In una giunta “taja e medèga” come quella Fontana, un elemento come Clerici può prosperare, insultare ogni essere umano che non tiri dritto e lanciare peti nello spazio come la straordinaria trovata di intitolare villa Toeplitz a Ottavio Missoni.
Certo, Varese ha i politici che si merita e ha votato, ma ciò che preoccupa di più è la strisciante intolleranza, la violenza verbale, la minaccia ripetuta, lanciata attraverso la catena sottile ma resistente della rete, che mostra come la città, sottotraccia, non abbia mai davvero perduto la sua connotazione di destra, ma di una destra ottusa e amorfa, di meschinità piccolo borghese.

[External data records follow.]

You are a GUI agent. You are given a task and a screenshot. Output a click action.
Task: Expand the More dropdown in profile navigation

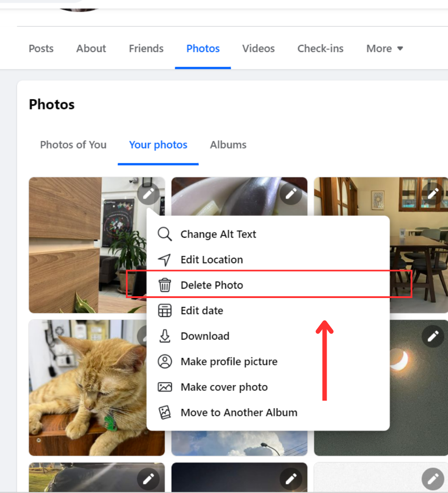pyautogui.click(x=385, y=48)
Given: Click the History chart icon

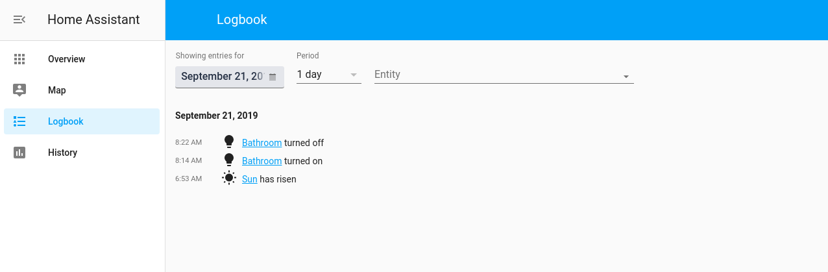Looking at the screenshot, I should click(x=19, y=153).
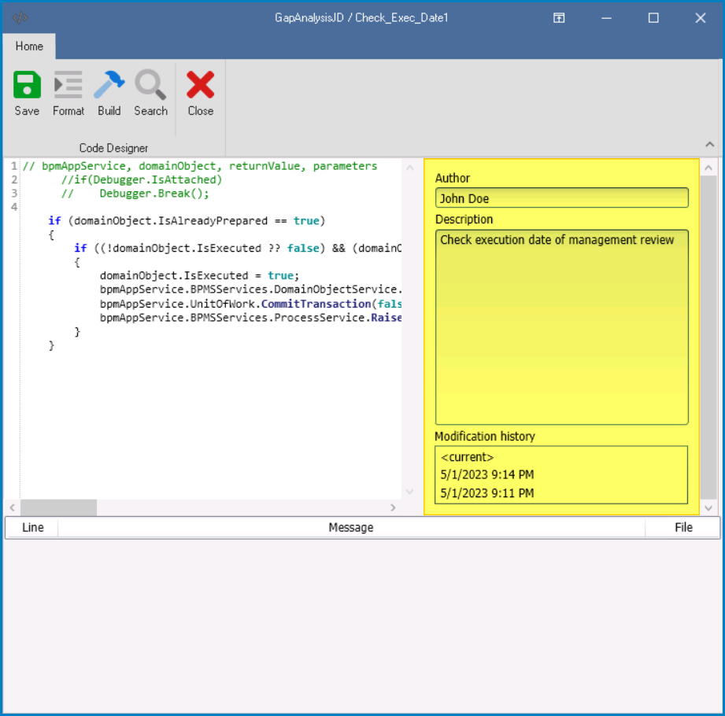The height and width of the screenshot is (716, 725).
Task: Maximize the Code Designer window
Action: click(x=653, y=18)
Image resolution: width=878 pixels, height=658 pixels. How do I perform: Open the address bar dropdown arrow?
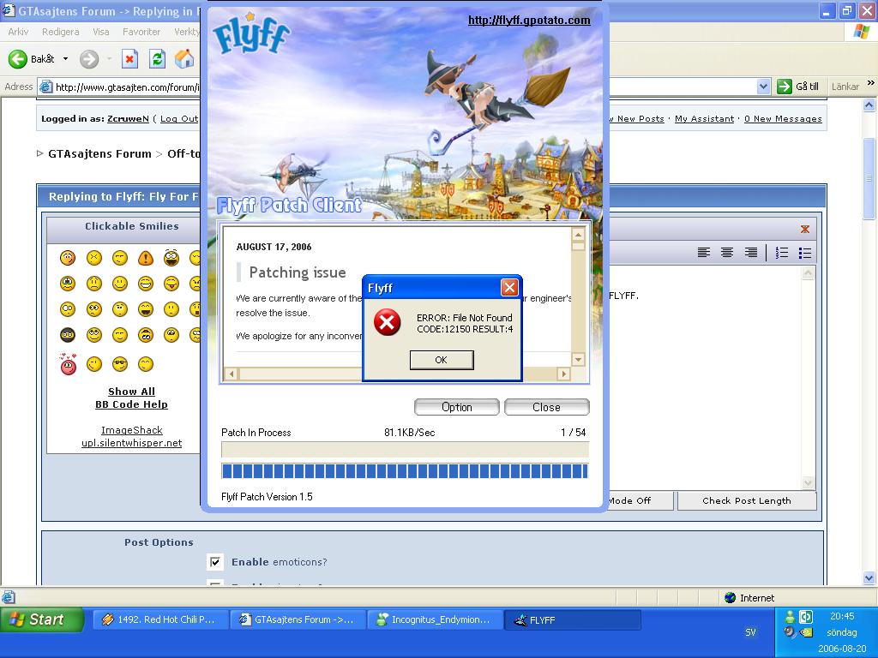click(762, 87)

Su personaggi come l’assessore al Verde pubblico deve calare il silenzio mediatico, ma è necessario che il primo cittadino faccia al più presto un profondo esame di coscienza, perché la parte sana della nostra città non può essere più rappresentata da chi usa i soldi pubblici – proprio come le «zecche» tanto care all’assessore – per avere una vetrina ove esercitare il proprio odio personale.
Ogni cittadino dovrebbe sentirsi offeso dalla dissennatezza verbale di Clerici, e reagire con sdegno per cancellare l’immagine di una Varese sempre più cupa e malata, non soltanto moralmente. Prima che gli amici di merenda affilino davvero le mannaie.